Miroslav Krleža was born in Croatia's capital Zagreb. He entered a preparatory military school in Pécs, Hungary (at that time Croatia was a part of Austro-Hungarian Empire) and, subsequently, Ludiviceum military academy at Budapest. He defected for Serbia in 1912 as a volunteer for the Serbian army, but was dismissed as a suspected spy. Upon his return to Croatia he was demoted in the Austro-Hungarian army and sent as a common soldier to the Eastern front in the World War I. In the post-WWI period Krleža established himself both as a major modernist writer and politically controversial figure in Yugoslavia, a newly created country which encompassed South Slavic lands of former Habsburg Empire and kingdoms of Serbia and Montenegro.

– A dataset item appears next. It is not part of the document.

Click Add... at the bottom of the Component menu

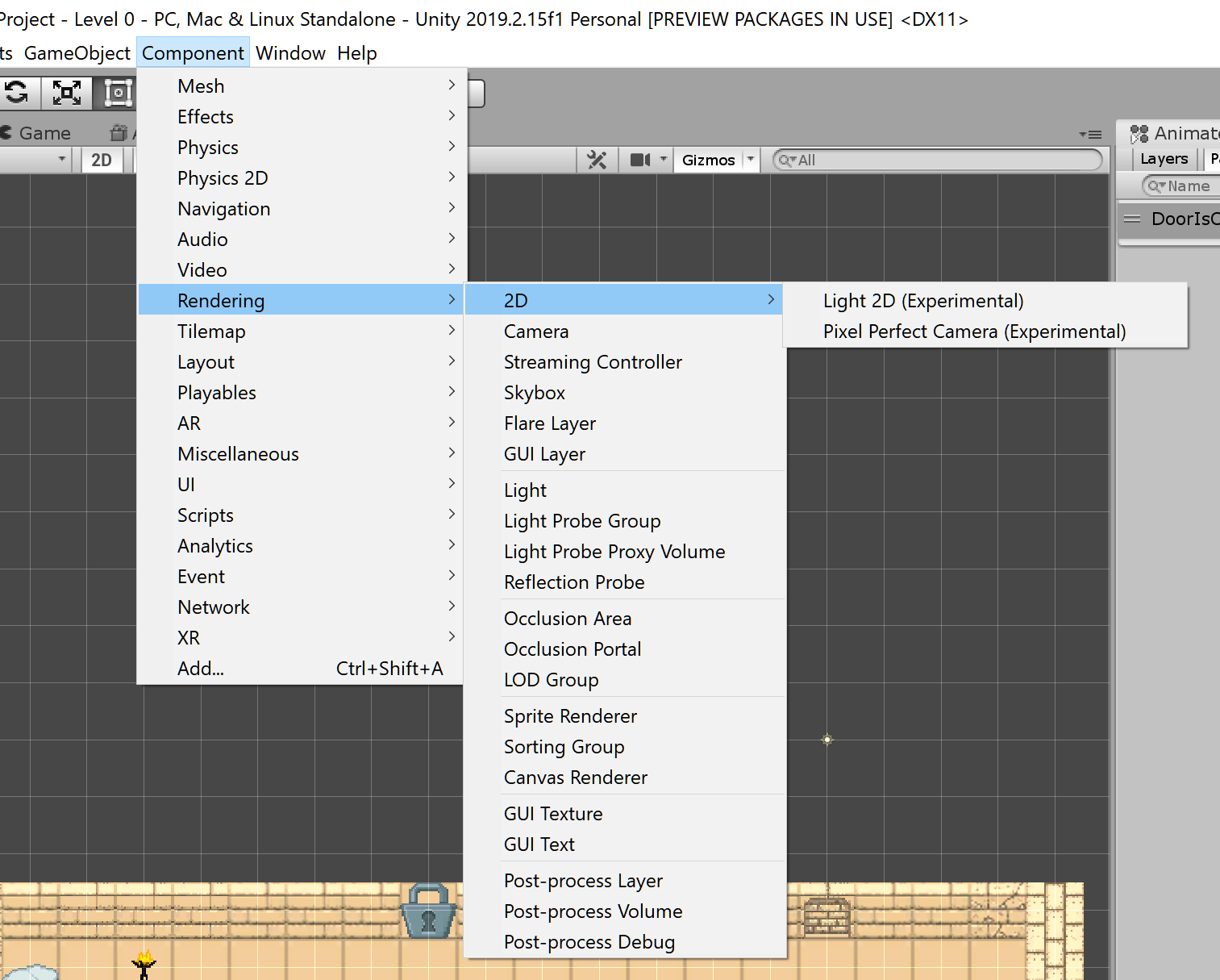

He was a member of the Communist Party of Yugoslavia from 1918 to 1939 (he was expelled because of his unorthodox views on art, intellectual freedom and unwillingness to give open support to Stalin's purges), Krleža was the driving force behind literary and political reviews Plamen (1919), Književna republika (1923-1927), Danas (1934) and Pečat (1939-1940). After the establishment of the pro-Nazi puppet Independent State of Croatia, Krleža refused to join the partisans headed by his old friend, Communist leader Josip Broz Tito. It is believed that he made that decision after learning of what happened to his associate August Cesarec in the Kerestinec incident. Krleža spent the period of the War in Zagreb, marginalized and frequently harassed by government forces. During these years he didn't publish anything.

Following a brief period of social stigmatization after 1945, Krleža was pardoned for his ideological sins and rehabilitated by Marshal Tito. In 1951 he became the head of what is now the Croatian Institute for lexicography (the position he was to hold until his death), and held the post of the president of Yugoslav writers' union between 1958 and 1961. In 1962 he received an NIN award for the novel Zastave. Krleža died in Zagreb in 1981.

[edit] Krleža's work

However interesting Krleža's political and social stance toward various ideological and political events may be, his enduring legacy is as one of the finest European modernist authors — a fact frequently overlooked, not least due to his turbulent political career and general influence on cultural life in Yugoslavia. Miroslav Krleža's collected works number more than 50 volumes and cover all parts of imaginative literature: poetry, drama, short story, novels, essays, diaries, polemics and autobiographical prose.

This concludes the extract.